-- Start --

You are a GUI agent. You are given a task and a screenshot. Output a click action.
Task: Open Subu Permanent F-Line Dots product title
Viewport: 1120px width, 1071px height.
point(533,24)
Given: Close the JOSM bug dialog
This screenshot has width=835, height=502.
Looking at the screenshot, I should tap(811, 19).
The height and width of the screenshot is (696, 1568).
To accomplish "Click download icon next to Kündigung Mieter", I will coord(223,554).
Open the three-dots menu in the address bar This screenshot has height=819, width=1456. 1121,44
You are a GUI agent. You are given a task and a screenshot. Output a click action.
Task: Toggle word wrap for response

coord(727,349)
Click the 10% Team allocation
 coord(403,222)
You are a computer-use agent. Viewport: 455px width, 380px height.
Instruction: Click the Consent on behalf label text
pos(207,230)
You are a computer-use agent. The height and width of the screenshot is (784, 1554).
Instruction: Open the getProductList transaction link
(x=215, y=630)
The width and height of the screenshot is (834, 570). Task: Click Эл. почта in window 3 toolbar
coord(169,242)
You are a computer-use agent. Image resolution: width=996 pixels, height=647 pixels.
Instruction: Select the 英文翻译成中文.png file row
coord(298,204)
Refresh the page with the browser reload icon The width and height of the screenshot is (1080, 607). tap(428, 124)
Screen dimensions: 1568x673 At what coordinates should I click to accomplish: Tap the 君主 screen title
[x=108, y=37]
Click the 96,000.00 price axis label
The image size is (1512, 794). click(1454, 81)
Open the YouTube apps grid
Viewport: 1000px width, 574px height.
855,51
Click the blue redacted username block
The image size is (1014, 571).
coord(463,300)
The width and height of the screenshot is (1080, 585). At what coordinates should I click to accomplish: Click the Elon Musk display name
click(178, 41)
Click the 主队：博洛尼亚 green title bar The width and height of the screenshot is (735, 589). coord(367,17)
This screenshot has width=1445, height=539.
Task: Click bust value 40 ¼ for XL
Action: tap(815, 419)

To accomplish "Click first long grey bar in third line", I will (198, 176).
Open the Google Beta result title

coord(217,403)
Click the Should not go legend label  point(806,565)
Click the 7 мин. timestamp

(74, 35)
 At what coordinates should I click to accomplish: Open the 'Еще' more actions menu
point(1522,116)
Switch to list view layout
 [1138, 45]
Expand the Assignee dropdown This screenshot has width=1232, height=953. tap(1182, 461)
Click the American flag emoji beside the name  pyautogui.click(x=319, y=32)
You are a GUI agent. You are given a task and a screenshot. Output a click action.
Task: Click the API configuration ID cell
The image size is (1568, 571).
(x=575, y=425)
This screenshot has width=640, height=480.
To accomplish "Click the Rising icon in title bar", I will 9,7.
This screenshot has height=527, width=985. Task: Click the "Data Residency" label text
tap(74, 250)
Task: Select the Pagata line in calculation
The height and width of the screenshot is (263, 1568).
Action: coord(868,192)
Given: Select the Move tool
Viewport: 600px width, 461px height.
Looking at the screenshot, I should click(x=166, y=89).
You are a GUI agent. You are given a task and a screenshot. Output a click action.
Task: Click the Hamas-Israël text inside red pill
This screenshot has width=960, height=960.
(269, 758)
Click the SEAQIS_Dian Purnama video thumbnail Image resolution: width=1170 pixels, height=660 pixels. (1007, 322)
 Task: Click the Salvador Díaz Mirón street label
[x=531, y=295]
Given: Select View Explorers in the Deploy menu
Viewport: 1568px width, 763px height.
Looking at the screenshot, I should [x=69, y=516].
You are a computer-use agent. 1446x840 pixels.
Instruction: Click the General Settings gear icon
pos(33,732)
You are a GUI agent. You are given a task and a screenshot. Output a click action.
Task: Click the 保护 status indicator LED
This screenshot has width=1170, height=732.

-- End --

## EXERCISE REQUIREMENTS
Print the records again exactly as they appear, starting from the first line and ending with the line that contains "pos(207,230)".

## TASK RESPONSE
You are a GUI agent. You are given a task and a screenshot. Output a click action.
Task: Open Subu Permanent F-Line Dots product title
Viewport: 1120px width, 1071px height.
point(533,24)
Given: Close the JOSM bug dialog
This screenshot has width=835, height=502.
Looking at the screenshot, I should tap(811, 19).
The height and width of the screenshot is (696, 1568).
To accomplish "Click download icon next to Kündigung Mieter", I will coord(223,554).
Open the three-dots menu in the address bar This screenshot has height=819, width=1456. 1121,44
You are a GUI agent. You are given a task and a screenshot. Output a click action.
Task: Toggle word wrap for response

coord(727,349)
Click the 10% Team allocation
 coord(403,222)
You are a computer-use agent. Viewport: 455px width, 380px height.
Instruction: Click the Consent on behalf label text
pos(207,230)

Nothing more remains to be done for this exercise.